Abbiamo dovuto leggere sconcertati dei gravissimi fatti accaduti nell’Ospedale Unico Territoriale della Media Valle del Tevere di Pantalla, dove un medico della chirurgia (peraltro già capogruppo del Partito Democratico nel nostro Consiglio Comunale) ha affisso alla bacheca della Cappella un volantino politico, aggredendo il cappellano della Chiesa durante la celebrazione della Santa Messa domenicale.
Il sacerdote, secondo le sconsiderate parole del dipendente della ASL, sarebbe stato reo di aver ospitato sulla bacheca della cappella dell’ospedale un volantino contrario all’aborto.
Il medico (e noto esponente politico) si è sentito in diritto di insultare il sacerdote, scrivendo le seguenti parole “Questo manifesto è razzista e edito da un’organizzazione fascista. Vergogna ai religiosi che lo espongono!!”.
L’episodio è davvero sconcertante.
Assistere allo scriteriato atteggiamento di un dipendente della ASL che si permette di fare politica sul luogo di lavoro, aggredendo un sacerdote e utilizzando la carta intestata della ASL per esternare il suo pensiero politico, lascia davvero senza parole.
E’ l’ennesimo episodio di un dipendente pubblico della nostra Regione che ritiene la cosa pubblica “un club privato della sinistra radicale ed intollerante”.
Ma ancora più grave è il silenzio assordante dell’Amministrazione comunale, che pure si vanta di avere a capo un “cattolico” (o presunto tale), che non ha speso una sola parola in merito alla gravissima vicenda e tanto una difesa del cappellano dell’ospedale.

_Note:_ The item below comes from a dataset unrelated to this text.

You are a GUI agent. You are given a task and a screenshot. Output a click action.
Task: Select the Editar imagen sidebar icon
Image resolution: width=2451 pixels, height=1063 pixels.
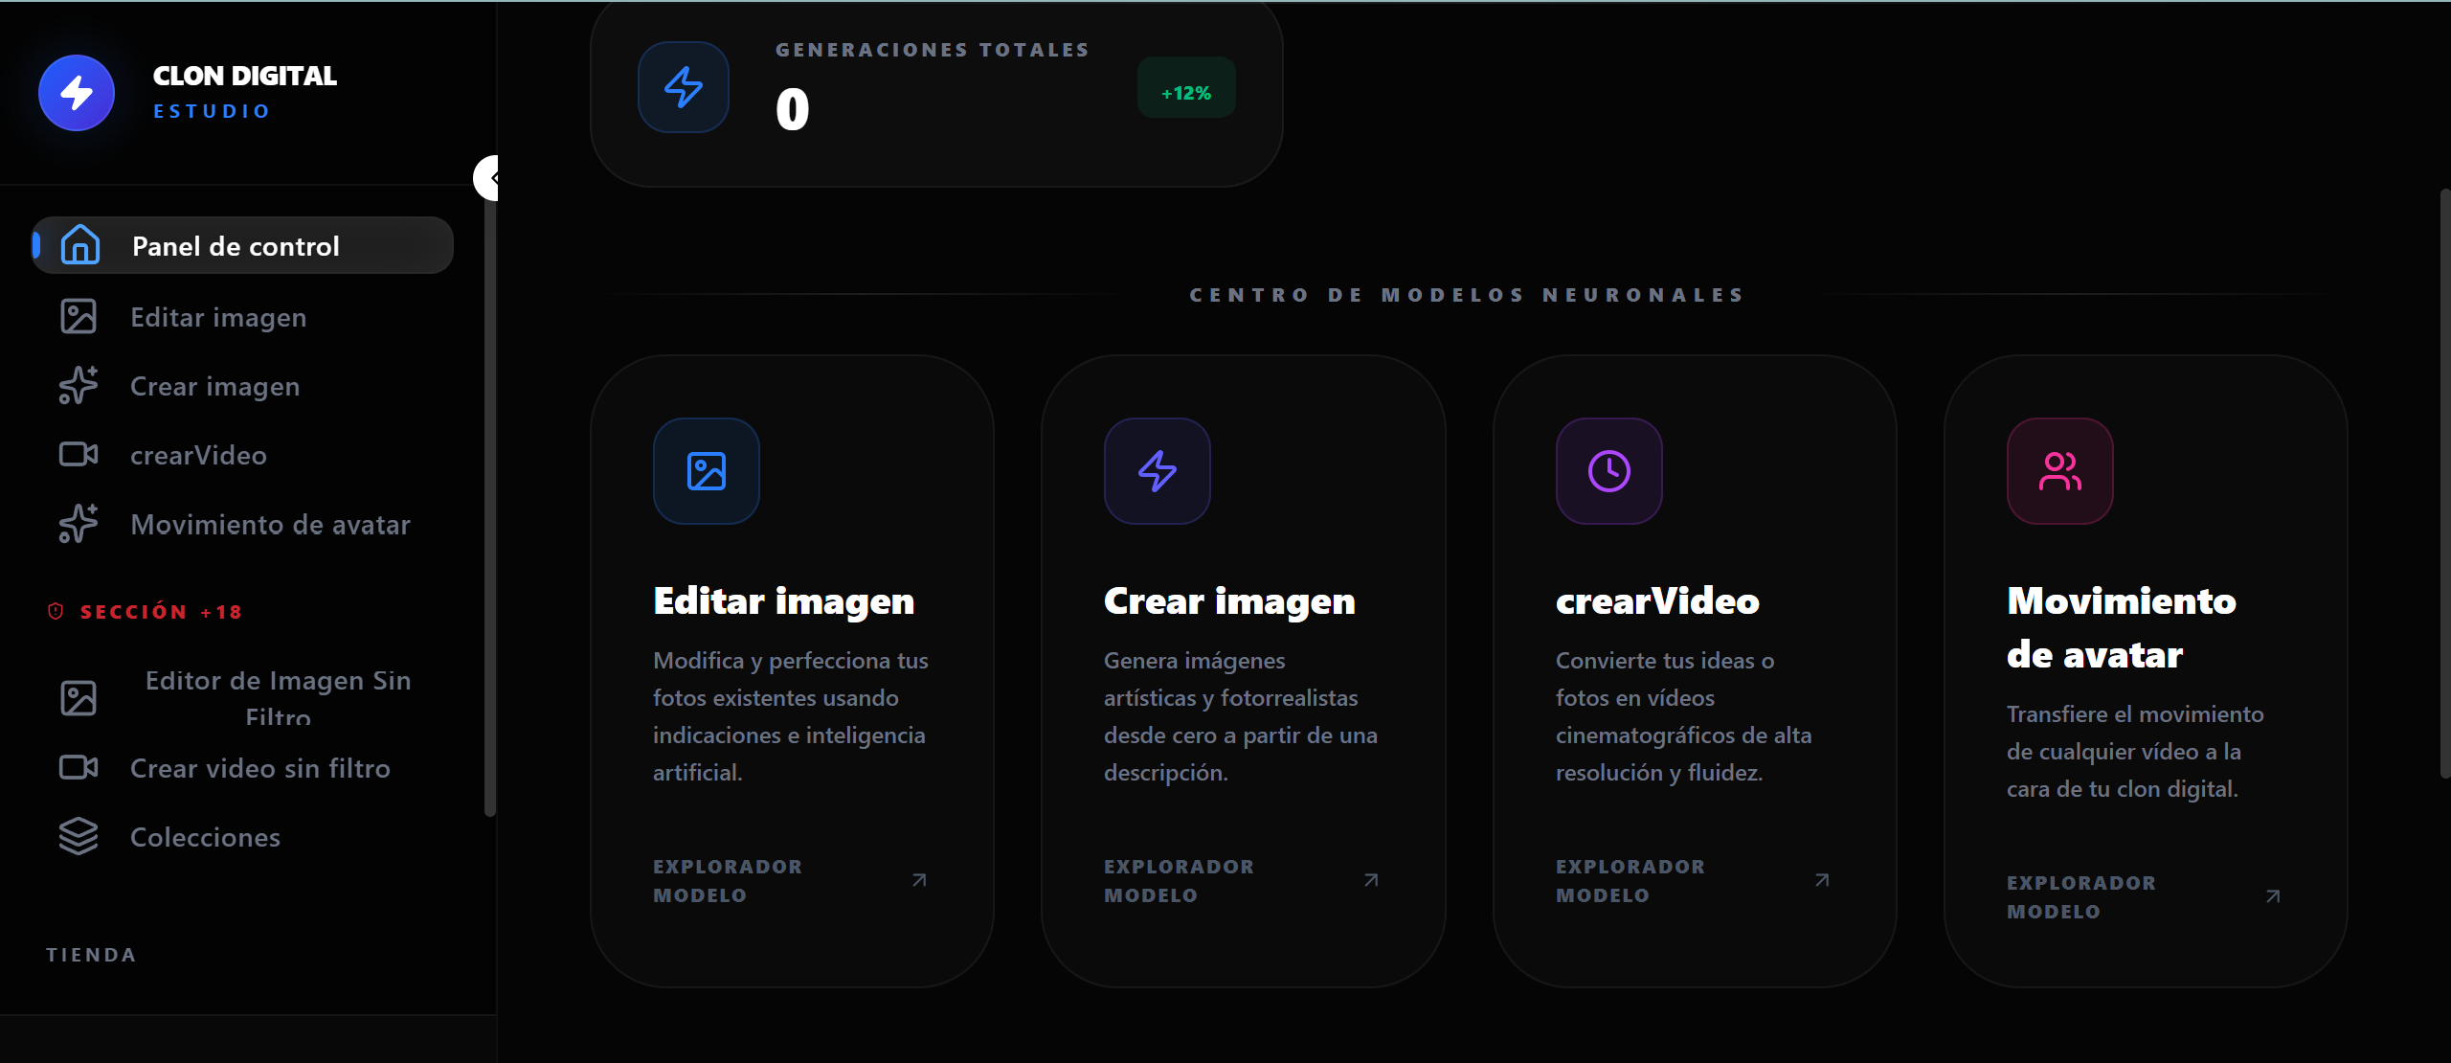(x=79, y=316)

Evidentemente per il Partito Democratico del Sindaco Rossini censurare la celebrazione della Santa Messa e la manifestazione dei principi del cattolicesimo deve essere considerata una pratica normale ed i sacerdoti debbono essere ridotti al silenzio.
Della questione abbiamo sono stati già informati i Consiglieri Regionali di FORZA ITALIA, che, nel merito, hanno presentato una interrogazione ed una richiesta di chiarimenti alla Presidente Marini.